═══ RECORDS FOR THIS EXERCISE

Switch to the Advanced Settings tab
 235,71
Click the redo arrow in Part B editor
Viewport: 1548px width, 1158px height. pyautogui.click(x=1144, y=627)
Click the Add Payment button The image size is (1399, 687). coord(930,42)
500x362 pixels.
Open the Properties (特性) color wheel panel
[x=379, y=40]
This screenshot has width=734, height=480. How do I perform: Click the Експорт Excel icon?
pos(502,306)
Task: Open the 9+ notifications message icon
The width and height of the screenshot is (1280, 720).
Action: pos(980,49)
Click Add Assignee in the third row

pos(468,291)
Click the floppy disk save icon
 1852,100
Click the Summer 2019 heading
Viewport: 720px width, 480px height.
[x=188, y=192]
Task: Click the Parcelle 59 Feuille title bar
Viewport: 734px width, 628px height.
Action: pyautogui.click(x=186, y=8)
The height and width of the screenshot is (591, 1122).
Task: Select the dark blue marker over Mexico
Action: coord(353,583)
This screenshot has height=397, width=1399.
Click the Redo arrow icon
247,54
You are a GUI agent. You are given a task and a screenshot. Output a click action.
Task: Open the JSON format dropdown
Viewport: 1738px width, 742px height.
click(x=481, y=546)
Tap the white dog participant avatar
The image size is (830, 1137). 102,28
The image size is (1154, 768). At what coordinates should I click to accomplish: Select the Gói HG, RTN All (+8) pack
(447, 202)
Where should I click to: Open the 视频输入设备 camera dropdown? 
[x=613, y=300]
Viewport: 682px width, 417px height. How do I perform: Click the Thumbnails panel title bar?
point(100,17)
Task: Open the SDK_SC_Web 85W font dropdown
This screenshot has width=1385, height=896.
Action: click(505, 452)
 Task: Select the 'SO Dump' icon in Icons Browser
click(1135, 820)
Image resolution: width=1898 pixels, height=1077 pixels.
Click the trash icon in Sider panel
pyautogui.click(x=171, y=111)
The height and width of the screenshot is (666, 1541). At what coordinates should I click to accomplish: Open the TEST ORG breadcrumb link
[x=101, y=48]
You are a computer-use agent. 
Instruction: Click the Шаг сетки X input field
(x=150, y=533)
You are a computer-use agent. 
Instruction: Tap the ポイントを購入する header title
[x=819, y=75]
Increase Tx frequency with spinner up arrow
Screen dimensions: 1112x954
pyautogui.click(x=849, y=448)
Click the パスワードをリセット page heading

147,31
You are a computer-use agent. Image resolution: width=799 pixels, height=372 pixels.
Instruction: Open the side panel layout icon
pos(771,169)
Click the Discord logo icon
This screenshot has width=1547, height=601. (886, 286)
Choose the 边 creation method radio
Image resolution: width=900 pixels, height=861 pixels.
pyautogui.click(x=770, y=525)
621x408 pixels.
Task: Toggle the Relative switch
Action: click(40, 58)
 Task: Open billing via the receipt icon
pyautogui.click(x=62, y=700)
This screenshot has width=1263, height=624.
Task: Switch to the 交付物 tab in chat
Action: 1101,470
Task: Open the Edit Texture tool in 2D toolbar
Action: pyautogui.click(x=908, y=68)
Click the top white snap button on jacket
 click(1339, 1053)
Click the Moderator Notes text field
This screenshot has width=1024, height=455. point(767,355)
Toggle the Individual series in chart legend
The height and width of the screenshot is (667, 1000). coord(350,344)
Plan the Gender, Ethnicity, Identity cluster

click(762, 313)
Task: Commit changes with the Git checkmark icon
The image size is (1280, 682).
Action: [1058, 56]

══════

= WORK REQUIRED =
Copy the lines above that hold the word "with".

= ANSWER BOX =
Increase Tx frequency with spinner up arrow
Task: Commit changes with the Git checkmark icon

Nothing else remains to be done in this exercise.